The world always needs a John the Baptist.
I love that fact that our pastors still follow one of the traditions of Advent in which traditional readings point to certain people in the story of God’s incarnation, like John the Baptist a week back. I was glad I got the assignment to highlight him up on North Broad, since I think he needs more airplay and we need to be even more like him.
We’ve always been like him in many ways. Like it came to John, the word of God came to us in Philadelphia in the wilderness of postmodernity and vacuous expressions of the church. The same Spirit that moved John the Baptist, Odo of Cluny and Sadhu Sundar Singh brought us together.
Isolation
That Spirit also isolated us in ways. While our life together might seem normal to us, the reforms we instituted make us loved and resented in the world, just like our spiritual ancestors. We’re admired, but also feared, even in our own denomination. For instance, a man is flying in from Kentucky to consult with us next month. But our bishops are never sure we are really team players.
There are good reasons for that suspicion. We don’t get along with Trump Christians; we deploy women leaders. We welcome gay people, accept cohabiting people as married. We listen instead of fighting and think reconciliation is more important than being right. We love psychotherapy and believe black lives matter — and we are going to keep saying that. We abhor war and suspect guns — and we are going to keep saying that. We love immigrants. We talk to so-called liberals all the time about Jesus. We celebrate the ancient/future Advent, practice contemplative prayer and get Pentecostal. Then we start a business. We don’t reflexively put men or anyone else at the top of a pyramidical structure. Last week the pastors encouraged us to use our listserves to offer toasts to 2017 — people don’t get trusted to do such things that often and pastors don’t ask them to do them. The list could go on, right?

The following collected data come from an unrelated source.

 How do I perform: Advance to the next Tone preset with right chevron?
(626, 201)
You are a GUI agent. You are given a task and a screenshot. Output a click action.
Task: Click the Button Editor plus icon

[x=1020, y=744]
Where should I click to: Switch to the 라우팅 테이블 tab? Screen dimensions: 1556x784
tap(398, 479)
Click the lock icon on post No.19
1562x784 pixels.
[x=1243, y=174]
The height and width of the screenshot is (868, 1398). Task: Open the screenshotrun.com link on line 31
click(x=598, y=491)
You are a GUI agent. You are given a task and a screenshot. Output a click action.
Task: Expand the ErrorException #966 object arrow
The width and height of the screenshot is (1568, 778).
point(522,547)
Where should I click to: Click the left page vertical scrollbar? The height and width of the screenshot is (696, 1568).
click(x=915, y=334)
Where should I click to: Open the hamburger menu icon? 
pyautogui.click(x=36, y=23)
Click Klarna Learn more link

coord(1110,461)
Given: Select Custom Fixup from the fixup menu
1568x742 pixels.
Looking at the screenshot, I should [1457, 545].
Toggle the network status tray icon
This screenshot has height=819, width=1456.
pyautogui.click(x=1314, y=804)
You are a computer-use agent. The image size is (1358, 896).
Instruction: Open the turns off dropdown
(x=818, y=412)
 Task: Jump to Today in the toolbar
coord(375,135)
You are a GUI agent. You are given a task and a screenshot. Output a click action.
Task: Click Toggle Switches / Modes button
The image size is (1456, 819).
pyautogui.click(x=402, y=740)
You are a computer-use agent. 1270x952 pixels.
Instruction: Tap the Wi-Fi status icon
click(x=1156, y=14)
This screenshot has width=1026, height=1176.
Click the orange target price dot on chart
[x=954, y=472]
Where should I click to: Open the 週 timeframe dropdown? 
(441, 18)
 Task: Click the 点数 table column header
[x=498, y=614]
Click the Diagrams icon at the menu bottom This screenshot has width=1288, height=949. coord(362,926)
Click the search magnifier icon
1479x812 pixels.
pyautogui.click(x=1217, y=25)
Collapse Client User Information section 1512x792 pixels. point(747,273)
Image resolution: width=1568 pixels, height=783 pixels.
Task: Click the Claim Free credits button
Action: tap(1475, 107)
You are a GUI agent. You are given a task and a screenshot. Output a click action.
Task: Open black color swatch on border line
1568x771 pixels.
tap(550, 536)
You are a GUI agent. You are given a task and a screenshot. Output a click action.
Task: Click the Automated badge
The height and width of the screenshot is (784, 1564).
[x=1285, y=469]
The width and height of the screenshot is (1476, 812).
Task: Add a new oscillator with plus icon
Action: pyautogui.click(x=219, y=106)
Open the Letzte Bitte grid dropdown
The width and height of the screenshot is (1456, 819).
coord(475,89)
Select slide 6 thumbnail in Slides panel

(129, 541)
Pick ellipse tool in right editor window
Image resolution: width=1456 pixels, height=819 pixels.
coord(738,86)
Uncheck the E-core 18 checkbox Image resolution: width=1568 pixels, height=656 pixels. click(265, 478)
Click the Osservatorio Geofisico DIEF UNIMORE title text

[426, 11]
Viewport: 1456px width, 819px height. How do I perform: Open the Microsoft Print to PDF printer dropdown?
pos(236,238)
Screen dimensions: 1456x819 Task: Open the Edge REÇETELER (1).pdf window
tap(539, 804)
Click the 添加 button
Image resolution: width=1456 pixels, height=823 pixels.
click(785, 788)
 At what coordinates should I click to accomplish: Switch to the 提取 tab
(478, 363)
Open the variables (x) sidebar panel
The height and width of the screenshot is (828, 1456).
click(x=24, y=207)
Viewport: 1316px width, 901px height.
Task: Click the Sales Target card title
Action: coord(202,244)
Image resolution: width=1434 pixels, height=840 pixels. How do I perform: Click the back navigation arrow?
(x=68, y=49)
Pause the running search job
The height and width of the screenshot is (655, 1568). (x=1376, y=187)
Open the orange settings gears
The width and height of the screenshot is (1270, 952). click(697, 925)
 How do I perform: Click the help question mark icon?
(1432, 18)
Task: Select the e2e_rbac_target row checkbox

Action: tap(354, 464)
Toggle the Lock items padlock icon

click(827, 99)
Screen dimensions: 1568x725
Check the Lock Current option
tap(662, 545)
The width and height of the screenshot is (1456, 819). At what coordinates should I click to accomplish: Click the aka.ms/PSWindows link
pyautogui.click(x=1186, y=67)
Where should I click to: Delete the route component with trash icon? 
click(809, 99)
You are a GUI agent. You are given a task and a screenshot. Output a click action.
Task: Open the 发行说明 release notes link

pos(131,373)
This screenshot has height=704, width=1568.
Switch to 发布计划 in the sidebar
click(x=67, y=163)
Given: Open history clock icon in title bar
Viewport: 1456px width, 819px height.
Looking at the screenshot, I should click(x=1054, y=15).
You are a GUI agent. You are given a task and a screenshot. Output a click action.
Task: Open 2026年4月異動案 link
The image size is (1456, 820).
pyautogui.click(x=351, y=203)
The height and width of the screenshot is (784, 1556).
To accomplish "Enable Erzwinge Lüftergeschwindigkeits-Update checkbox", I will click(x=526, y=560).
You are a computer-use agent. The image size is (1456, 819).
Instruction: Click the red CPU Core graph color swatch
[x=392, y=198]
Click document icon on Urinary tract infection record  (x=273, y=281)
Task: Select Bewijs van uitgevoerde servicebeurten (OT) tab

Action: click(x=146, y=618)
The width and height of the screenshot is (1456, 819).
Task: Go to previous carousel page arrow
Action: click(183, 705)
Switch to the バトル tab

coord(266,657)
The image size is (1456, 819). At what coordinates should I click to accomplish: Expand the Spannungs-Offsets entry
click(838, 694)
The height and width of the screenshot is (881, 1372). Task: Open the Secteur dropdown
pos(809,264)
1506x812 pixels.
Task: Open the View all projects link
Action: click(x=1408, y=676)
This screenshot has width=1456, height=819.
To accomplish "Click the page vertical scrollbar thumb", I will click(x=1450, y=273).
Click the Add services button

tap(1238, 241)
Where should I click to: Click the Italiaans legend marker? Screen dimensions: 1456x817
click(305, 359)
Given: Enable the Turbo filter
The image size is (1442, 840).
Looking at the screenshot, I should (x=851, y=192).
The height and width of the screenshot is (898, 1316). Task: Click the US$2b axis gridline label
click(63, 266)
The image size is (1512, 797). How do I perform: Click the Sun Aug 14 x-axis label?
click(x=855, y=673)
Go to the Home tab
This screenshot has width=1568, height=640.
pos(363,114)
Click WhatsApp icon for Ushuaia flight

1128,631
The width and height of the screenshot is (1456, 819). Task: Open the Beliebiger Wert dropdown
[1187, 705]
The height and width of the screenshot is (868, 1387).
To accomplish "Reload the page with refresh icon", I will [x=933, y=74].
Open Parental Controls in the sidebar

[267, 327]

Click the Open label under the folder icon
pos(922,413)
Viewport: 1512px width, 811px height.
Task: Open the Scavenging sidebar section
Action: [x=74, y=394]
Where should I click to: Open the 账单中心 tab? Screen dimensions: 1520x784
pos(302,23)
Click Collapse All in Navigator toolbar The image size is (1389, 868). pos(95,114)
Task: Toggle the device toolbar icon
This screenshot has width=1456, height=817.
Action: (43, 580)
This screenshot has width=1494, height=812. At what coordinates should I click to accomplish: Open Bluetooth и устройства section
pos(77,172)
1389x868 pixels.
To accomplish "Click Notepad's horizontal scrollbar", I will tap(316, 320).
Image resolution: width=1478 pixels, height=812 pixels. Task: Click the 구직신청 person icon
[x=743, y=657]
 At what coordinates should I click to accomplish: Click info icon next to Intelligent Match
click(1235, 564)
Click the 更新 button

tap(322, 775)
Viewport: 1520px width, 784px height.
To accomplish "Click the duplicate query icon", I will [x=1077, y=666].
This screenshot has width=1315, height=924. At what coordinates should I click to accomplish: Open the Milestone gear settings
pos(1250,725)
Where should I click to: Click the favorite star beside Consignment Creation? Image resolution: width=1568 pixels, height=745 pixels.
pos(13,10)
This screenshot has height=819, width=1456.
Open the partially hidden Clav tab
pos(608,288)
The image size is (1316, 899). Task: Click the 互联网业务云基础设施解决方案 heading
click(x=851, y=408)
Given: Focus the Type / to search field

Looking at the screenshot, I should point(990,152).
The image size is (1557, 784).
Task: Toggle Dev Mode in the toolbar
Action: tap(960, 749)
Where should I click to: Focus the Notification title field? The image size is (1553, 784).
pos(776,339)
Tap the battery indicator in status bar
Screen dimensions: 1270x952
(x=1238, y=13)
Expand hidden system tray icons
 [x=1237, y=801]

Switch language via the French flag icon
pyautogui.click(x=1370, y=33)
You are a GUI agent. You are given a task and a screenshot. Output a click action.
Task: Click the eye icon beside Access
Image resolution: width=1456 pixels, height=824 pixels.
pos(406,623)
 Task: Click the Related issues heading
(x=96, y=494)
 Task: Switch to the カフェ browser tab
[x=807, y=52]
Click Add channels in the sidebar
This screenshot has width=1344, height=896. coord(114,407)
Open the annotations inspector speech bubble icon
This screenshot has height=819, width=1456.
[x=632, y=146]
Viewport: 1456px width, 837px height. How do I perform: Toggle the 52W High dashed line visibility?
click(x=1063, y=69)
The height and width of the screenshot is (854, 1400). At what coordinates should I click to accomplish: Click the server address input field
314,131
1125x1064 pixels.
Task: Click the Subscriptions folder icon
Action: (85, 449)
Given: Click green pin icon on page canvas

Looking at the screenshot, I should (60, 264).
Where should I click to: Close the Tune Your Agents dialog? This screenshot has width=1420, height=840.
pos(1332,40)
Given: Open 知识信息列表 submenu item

Plus, we are an ambitious people. We might go to your monastery like Odo or go to Tibet and tell you what God showed us like Sundar. We might follow a rule, wear a yellow robe or reveal the Son of God right in your backyard like John the Baptist. So we might get as isolated as John the Baptist, as feared as Odo of Cluny, or thrown in a dry well like Sadhu Sundar Singh. That’s Advent. The unwelcome wind of carefrontation, change, and nextness often isolates the reformers while they are bringing people together in Christ.
Anticipation
What is the word that Jesus wants to get out there now? Any John the Baptists in the wilderness reading this? I know there are. Do not let anyone shut you up! Tell the truth no matter what it costs; love people even if they hate you. Give us what we need even if we throw it back in your face.
The message, spoken and demonstrated, is old. It came as a variation in the 900s and 1800s. But it always has a unique slant when it arrives out of the wilderness of some society. What wind of the Spirit is moving you? What is blowing into your mind and heart? Trust it! Test it with us! Enact it as a “we” (or as Dan Siegel taught me last week in California, as a “mwe” – fully me and fully we in harmony). The word of Jesus is true freedom, and when his people live it out in community we undermine the whole godless culture. Can we do that?
That’s the blessed question of Advent. The word comes to us, disrupts us again. It begins the end again. And we end up being the vehicles who come with that word to a needy world. We become the advent of Jesus ourselves. What an honor! I want to die wearing that badge of honor: maybe like John the Baptist in prison, like Odo tramping all over Europe, like Sundar in Tibet, or like us in one of those little renditions of the “mwe” we call cells in the body of Christ — advents making a difference all over the region.